(Beginning of The input)
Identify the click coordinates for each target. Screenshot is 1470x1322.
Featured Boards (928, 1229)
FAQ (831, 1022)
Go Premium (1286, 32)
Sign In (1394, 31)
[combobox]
(End of The input)
Your objective: Could you output the records in full, exactly as written?

Response to this task:
Identify the click coordinates for each target. Screenshot is 1470x1322.
Featured Boards (928, 1229)
FAQ (831, 1022)
Go Premium (1286, 32)
Sign In (1394, 31)
[combobox]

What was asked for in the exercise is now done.